The simple truth is that the business cases for these wind projects no longer make sense in the post-COVID economy. Inflation and supply chains have made these once-lucrative projects unprofitable, even with generous tax subsidies offered by the federal government; Orsted received $1B in subsidies from the Biden administration and still canceled their projects. There is little expectation that the economic factors needed to make these projects viable (low interest rates, low/predictable inflation, mature local supply chains, favorable/supportive public policy, etc…) will return in the foreseeable future.

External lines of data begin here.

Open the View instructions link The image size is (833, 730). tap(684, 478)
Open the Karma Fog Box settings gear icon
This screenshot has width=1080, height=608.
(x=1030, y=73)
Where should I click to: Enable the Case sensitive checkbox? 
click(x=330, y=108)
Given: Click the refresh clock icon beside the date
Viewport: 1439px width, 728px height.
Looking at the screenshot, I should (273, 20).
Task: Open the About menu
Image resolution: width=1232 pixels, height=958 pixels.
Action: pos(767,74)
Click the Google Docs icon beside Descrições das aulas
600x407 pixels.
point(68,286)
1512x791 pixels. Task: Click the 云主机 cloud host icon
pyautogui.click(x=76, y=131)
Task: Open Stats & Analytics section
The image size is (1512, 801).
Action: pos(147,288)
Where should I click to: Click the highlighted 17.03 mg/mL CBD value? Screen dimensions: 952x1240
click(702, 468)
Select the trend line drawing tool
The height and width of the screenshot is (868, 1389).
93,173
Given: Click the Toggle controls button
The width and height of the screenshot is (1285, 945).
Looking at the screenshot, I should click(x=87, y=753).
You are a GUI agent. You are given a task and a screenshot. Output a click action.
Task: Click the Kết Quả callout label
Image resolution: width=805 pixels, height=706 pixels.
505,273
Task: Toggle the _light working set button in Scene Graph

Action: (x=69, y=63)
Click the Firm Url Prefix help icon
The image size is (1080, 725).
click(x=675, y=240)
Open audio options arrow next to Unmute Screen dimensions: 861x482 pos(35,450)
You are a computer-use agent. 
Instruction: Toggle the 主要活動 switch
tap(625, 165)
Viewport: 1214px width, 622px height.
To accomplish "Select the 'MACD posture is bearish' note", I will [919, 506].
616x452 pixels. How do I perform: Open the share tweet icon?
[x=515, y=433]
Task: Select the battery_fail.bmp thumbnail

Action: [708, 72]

As a result, the 220-acre Paulsboro Wind Port, on the Delaware River south of Camden, sits unused. It was supposed to be the on-shore staging area for the construction of hundreds of wind turbines for these projects. With the offshore wind industry not currently viable and New Jersey facing a one-two punch of rising electricity rates and the risk of energy shortages (both due in part to the failed offshore wind projects), how can the Paulsboro Wind Port be repurposed to address these pressing needs, and how much energy can be produced there?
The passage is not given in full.